### WHAT THIS EXERCISE ASKS
1. In the electric bills thread, what price per kWhr applies to the first category, covering the first 50 kWhr?
2. Translate this sentence from the electric bills thread into Spanish: "God help me in Summer with the AC on."
3. In the electric bills thread, why does kevinthegulf believe the hot tank in his kitchen has a thermostat?

### PAGE
____________________
# Electric Bills



## kevinthegulf

Dear All
A bit of info appreciated, my lecky bill is about 1000LE for a month, bit steep, only me at the moment in a large flat (maadi), minimal AC or heating has been required, shower heats the water as its used, hot tank in the kitchen (this is switched on but I think has a thermostat as light is not always on) 

Any info on average bills would help, I need to thrash this out with landlord, done a few tests, I dont think anyone else connected to my supply, is my water heater that bad or is the meter in need of replacement, looks like about 700 kw usage in a month. People opposite me have there bills paid so no help

God help me in Summer with the AC on. any average figures would be appreciated, to give me some ideas.
tks
Kev


----------



## MaidenScotland

Hi Kevin

It sounds a lot for one month but I had a similar problem with my bosses apartment.. he doesn't live there and so the hot water is on for the cleaner to wash the floor once a week and the heating was put on for about 2 hours to dry the floors quickly. The bill for one month was 17000 and of course we are monitoring it now.. we switch all the fuses off at the main except the one for hot water and on average now we use about 7 units a day... god knows on what as the water is not run off daily. I believe that the rate per kw has gone up but yes your bill sounds expensive to me.

Maiden


----------



## MaidenScotland

Electricity Consumption Calculation 
(For Residential Consumers)
If you Consume	50 kWhr	
Per month so your bill will be

2.50 L.E.

Because kWhr in the First category 
(First 50 kWhr) is 5 P.T. 50 X 5 = 2.50 Total Bill
If you Consume	200 kWhr	
Per Month then you entered the second category and your bill will be

19 L.E.

Because kWhr in the second category 
(From 51 to 200 kWhr) is 11 P.T.	50 X 5 = 2.50 First Cat.
150 X11.0= 16.5 Second Cat.
18.55 Total Bill
If you Consume	350 kWhr	
Per Month then you entered the third category and your bill will be

43 L.E.
____________________
### DATA BLOCK
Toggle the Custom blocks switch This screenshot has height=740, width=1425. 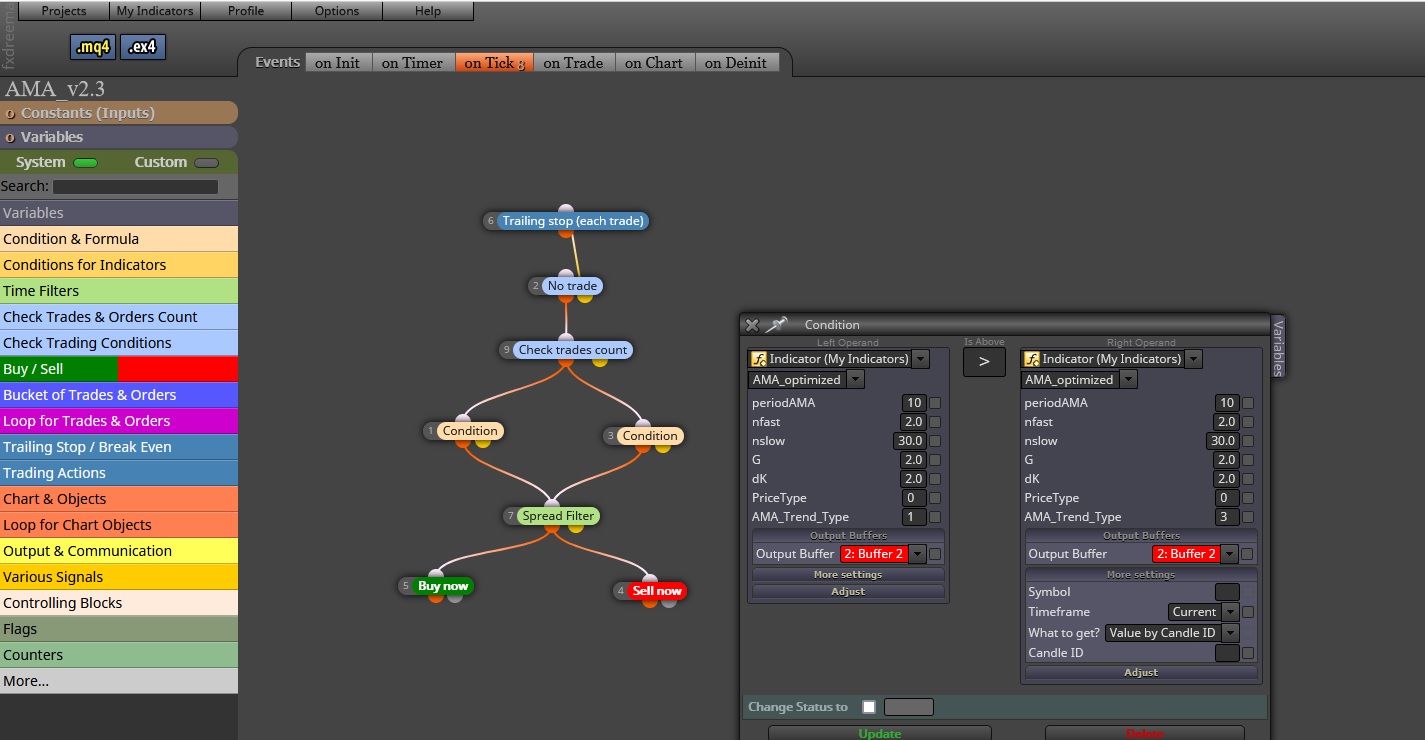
____________________
### ANSWERS
1. 5 P.T. per kWhr.

2. Que Dios me ayude en verano con el aire acondicionado encendido.

3. The tank is switched on, but its light is not always on. He takes this to mean that a thermostat switches the heating on and off.